# EXTRACTED INFORMATION
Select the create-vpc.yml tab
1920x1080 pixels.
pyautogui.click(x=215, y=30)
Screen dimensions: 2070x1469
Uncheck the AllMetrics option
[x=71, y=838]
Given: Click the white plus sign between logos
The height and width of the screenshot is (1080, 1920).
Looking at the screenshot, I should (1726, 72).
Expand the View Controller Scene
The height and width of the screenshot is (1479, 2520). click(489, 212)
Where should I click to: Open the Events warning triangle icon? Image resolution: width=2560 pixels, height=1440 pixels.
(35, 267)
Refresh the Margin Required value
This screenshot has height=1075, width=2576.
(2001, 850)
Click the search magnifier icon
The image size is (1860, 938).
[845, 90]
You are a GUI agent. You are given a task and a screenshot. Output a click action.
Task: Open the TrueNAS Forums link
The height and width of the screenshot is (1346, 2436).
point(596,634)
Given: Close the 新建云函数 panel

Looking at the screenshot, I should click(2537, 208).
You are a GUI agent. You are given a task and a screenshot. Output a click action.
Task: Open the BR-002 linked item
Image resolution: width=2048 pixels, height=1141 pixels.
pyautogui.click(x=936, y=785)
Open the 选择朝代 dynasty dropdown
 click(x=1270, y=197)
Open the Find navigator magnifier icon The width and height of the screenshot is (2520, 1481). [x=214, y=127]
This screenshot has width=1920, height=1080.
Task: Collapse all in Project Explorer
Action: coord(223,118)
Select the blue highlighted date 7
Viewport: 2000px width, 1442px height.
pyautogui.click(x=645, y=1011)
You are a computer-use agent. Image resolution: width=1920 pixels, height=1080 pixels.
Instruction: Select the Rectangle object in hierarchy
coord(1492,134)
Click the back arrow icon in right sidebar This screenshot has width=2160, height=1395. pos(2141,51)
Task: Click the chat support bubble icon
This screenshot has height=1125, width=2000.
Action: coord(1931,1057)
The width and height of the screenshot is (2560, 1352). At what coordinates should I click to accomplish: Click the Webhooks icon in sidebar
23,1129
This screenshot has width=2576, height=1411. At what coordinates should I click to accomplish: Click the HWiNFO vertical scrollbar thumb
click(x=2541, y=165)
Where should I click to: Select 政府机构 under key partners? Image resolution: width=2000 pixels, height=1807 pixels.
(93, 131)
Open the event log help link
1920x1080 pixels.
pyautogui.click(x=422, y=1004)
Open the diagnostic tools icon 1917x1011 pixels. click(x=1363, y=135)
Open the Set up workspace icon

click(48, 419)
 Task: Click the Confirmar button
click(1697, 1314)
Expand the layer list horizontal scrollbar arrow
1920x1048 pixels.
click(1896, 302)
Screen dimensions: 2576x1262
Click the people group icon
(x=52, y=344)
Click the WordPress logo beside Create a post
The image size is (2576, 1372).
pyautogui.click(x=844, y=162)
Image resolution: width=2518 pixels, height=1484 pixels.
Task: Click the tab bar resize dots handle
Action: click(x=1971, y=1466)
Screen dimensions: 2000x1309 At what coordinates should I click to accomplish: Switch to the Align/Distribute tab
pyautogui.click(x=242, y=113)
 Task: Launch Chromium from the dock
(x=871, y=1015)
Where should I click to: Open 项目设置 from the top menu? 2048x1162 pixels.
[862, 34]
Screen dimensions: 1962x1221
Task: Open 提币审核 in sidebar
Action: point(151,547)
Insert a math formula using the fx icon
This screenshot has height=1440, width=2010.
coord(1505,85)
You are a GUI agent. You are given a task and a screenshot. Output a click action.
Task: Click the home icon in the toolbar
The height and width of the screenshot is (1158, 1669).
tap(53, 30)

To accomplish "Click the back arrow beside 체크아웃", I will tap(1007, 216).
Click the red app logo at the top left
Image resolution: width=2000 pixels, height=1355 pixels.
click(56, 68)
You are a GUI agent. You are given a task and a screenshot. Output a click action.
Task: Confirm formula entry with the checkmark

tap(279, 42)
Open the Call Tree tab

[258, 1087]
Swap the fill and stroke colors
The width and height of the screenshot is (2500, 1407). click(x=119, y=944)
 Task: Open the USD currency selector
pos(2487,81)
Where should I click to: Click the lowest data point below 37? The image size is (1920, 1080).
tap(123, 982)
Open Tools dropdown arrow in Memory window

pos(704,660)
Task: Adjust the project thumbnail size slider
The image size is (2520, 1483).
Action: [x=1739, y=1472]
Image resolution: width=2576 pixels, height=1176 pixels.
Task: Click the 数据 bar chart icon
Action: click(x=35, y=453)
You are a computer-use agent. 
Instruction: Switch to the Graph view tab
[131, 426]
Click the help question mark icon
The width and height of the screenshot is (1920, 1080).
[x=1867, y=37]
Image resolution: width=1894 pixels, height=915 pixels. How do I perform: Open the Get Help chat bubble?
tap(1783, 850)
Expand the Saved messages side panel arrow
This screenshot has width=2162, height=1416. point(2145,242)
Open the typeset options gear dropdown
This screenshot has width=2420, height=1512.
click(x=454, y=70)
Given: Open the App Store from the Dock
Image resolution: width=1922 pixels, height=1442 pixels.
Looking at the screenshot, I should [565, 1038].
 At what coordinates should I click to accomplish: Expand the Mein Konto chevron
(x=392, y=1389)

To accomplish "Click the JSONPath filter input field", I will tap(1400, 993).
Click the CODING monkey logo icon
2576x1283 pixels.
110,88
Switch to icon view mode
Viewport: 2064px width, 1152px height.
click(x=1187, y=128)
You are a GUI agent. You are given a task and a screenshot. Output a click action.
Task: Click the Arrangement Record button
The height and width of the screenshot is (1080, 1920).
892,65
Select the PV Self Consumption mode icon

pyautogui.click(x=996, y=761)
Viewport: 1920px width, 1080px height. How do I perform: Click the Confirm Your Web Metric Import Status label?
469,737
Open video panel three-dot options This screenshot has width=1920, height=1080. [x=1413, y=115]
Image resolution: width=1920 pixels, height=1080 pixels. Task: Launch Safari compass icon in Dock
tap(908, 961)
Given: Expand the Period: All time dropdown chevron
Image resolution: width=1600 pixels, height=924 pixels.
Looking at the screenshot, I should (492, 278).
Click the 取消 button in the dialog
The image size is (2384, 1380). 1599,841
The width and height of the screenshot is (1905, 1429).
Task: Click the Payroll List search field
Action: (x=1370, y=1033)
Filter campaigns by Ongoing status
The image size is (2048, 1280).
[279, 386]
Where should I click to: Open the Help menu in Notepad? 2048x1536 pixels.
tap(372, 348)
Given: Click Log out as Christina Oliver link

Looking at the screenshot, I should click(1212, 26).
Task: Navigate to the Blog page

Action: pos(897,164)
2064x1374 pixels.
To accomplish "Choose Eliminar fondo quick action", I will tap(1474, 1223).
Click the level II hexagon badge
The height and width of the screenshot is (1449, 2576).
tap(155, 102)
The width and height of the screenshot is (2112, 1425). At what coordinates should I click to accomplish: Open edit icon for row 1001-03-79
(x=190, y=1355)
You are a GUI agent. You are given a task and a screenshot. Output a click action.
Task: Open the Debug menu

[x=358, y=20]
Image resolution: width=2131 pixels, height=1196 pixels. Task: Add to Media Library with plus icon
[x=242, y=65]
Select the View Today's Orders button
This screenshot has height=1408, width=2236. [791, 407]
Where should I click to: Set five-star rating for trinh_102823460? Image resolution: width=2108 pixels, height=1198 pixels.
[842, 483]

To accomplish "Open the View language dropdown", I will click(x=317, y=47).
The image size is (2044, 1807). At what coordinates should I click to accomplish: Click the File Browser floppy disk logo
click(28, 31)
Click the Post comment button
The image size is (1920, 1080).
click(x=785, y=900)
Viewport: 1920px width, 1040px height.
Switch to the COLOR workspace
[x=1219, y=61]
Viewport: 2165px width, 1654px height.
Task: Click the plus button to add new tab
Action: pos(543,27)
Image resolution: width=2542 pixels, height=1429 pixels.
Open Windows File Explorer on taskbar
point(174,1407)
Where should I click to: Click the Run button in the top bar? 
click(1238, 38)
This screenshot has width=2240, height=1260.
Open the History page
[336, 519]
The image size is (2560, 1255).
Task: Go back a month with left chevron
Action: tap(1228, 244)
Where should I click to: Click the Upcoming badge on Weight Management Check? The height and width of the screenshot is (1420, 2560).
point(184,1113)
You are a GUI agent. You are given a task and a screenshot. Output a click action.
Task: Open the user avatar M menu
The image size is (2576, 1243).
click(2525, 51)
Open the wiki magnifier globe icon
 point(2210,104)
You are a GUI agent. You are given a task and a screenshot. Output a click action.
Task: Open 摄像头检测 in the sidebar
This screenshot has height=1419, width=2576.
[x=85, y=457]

# TO DO
For each line in the material above that contains the string "computer", make a copy.

# ANSWER TO THE EXERCISE
You are a computer-use agent. Image resolution: width=1920 pixels, height=1080 pixels.
You are a computer-use agent. 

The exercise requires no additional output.